Operation of the Doctrine of equivalents in the India
The case which brought forward the doctrine in India was Ravi Kamal Bali vs Kala Tech And Ors[12]. The plaintiff, instituted an infringement suit seeking an interim injunction restraining Kala Tech, the defendant, from making, using, selling or distributing tamper proof locks/seals as it would be the infringement of his patent. He contended that Kala Tech’s product do the same work, in substantially the same way and accomplishes substantially the same result thereby contributing to the infringement. He also submitted that while considering the question of infringement of patents, the Court ought to apply the doctrine of equivalence by which a device is set to infringe a claim if it "performs substantially the same function in substantially the same way to obtain the same result". Although the interim injunction was not granted the importance of the case lies in in that , it was the first case where the doctrine was discussed in India.
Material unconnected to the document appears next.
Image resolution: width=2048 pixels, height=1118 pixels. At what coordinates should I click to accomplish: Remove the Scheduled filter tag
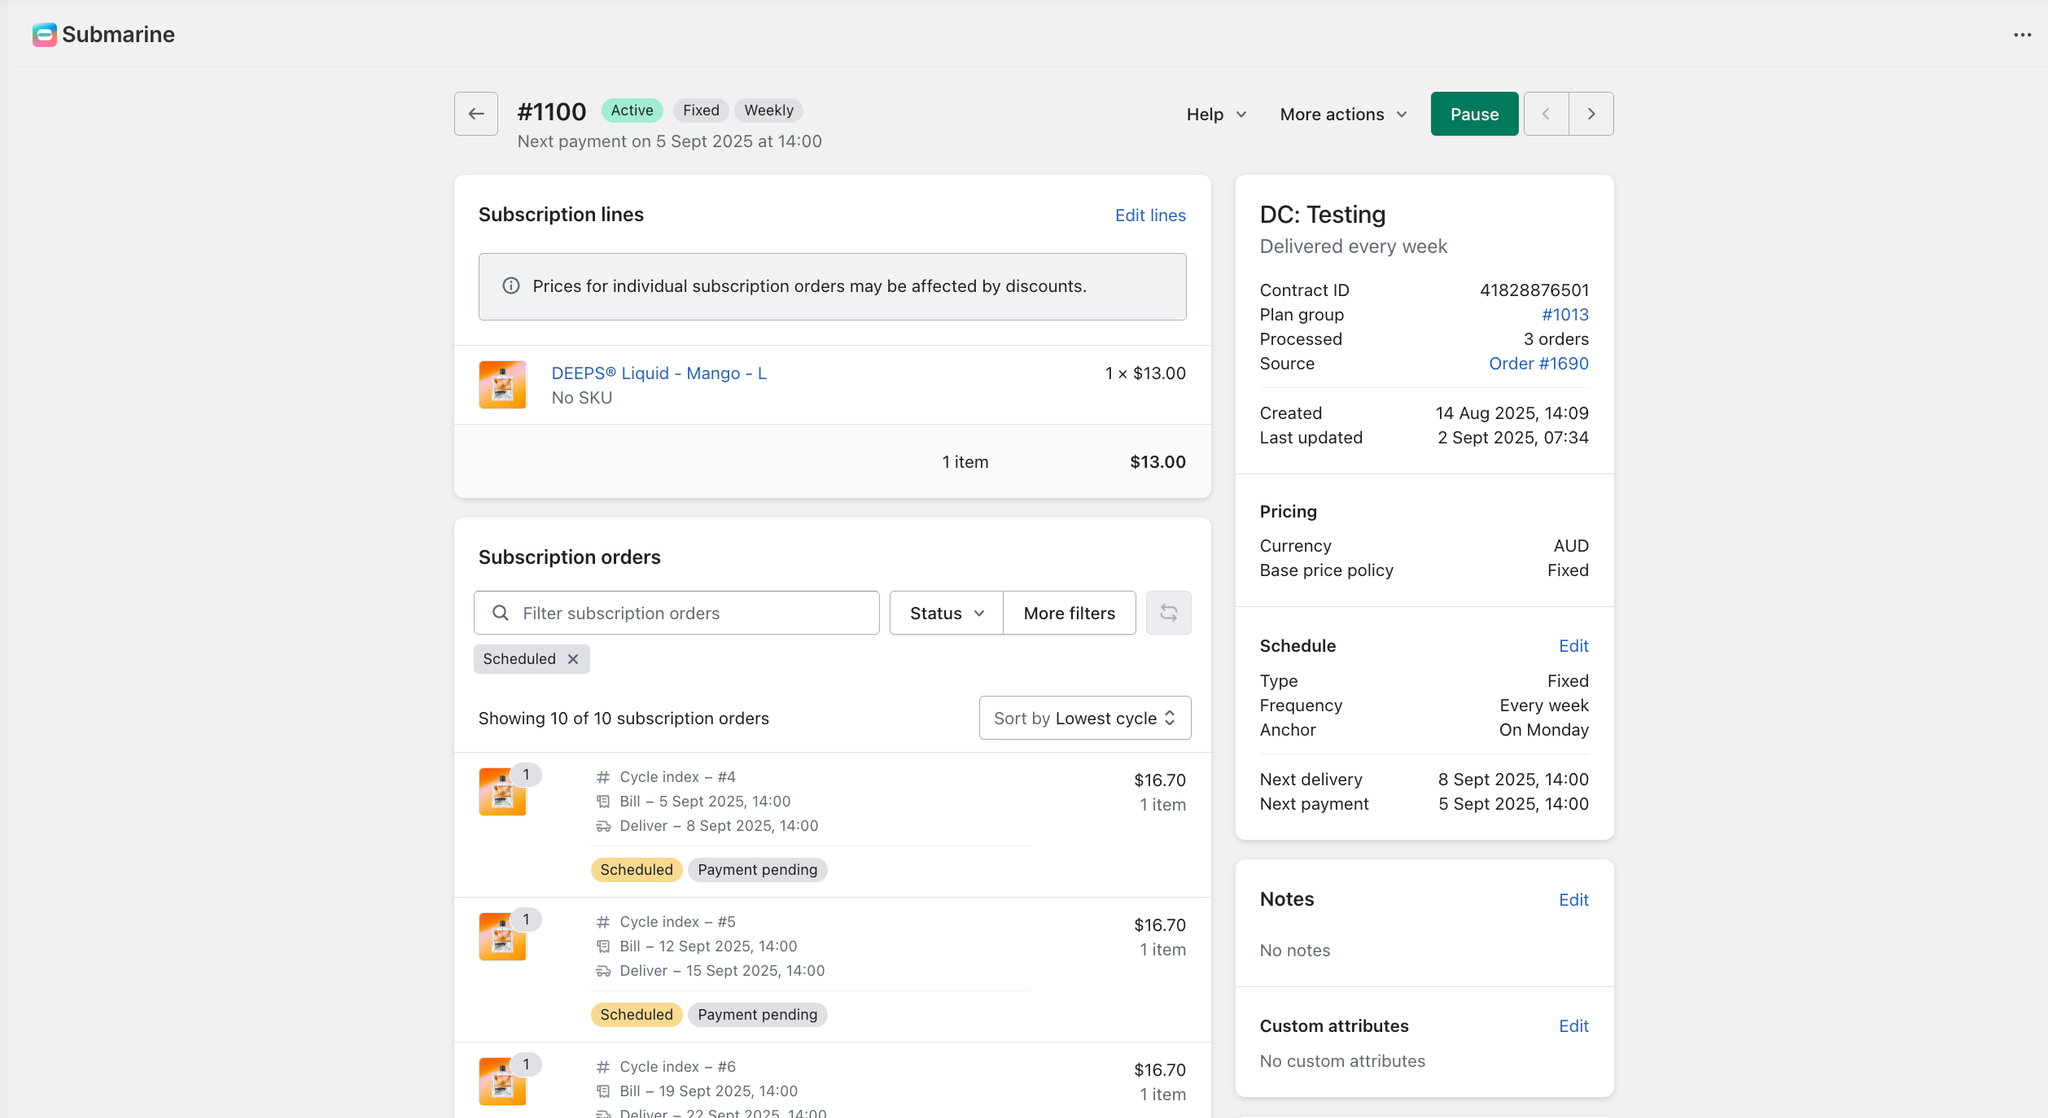573,659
Problems associated with the doctrine:
Despite the doctrine having been around for 150 years a precise, settled, linguistic framework id yet to evolve[13] This lack of a proper framework creates ambiguity and difficulty in application. When applied too broadly it interferes with the public notice function of the statutory claiming requirements.[14] If a member of the public, after reviewing the patent creates a product that falls outside the literal scope of the claims of the patent and is later found to have infringed the same patent under the doctrine of equivalents, then the notice function served by the claims has failed.[15]
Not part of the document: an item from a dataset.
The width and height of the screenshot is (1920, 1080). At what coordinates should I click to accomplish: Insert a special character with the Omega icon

It has been a common concern that those who were genuinely trying to design around an invention and thought in good faith that they had successfully done so can be held for infringement under the doctrine. [16] Another view that exists is that the modern doctrine of equivalents that protects inventions beyond the interpreted scope of claim language is not needed for fairness or efficiency and should be abolished. The fairness arguments lack theoretical justification, the doctrine imposes high social costs and likely impedes innovation, and doctrine of equivalents needlessly conflicts with other patent law doctrines and unduly complicates patent litigation procedures.[17]

Conclusion:
Despite the associated drawbacks the importance of the doctrine in ensuring the inventors their fair share cannot be overlooked. The courts in the U.S.A .have ensured proper application of the doctrine by developing various limitations. If the doctrine subject to limitations is derived into the Indian scenario it would be enormously beneficial.

End-Notes
[1]56 U.S. 330 (1854)
[2]56 U.S. 330 (1854)
[3]339 U. S. 605. 85 U.S.P.Q.2d 328 (1950).
[4]339 U. S. 605. 85 U.S.P.Q.2d 328 (1950).
[5]Glen Belvis , OVERVIEW OF THE DOCTRINE
OF EQUIVALENTS , available at http://www.brinksgilson.com/files/102.pdf
[6]Pharmocia & Upjohn v. Mylan Pharm., 170 F.3d 1373, 1376, 50 U.S.P.Q.2d 1033, 1037 (Fed. Cir. 1999).
[7](a/k/a SMC Corp.), 122 S. Ct. 1831, 62 U.S.P.Q.2d 1705
(2002).
[8]Glen Belvis , OVERVIEW OF THE DOCTRINE
OF EQUIVALENTS , available at http://www.brinksgilson.com/files/102.pdf
[9]56 U.S. 330 (1854)
[10]520 U.S. 17 (1997)
[11] (a/k/a SMC Corp.), 122 S. Ct. 1831, 62 U.S.P.Q.2d 1705
(2002).
[12]2008(110)Bom LR 2167
[13]Warner-Jenkinson Co. v. Hilton Davis Chemical Co., 520 U.S. 17 (1997)
[14]Freedman Seating Co. v. Am. Seating Co
[15]Sterne Robert Greene MacPhail Donald R, The Doctrine of Equivalents, American Law Institute ABA CLE 18 (2000) 105, 109
[16]Scott Boone M, Defining and Redefining the Doctrine of Equivalents , The Journal of Law and Technology , 43 (2003) 645, 661
[17]Josh Sarnoff , Abolishing the Doctrine of Equivalents and Claiming the Future After Festo, 19 Berkeley Tech. L.J. 1157 (2004).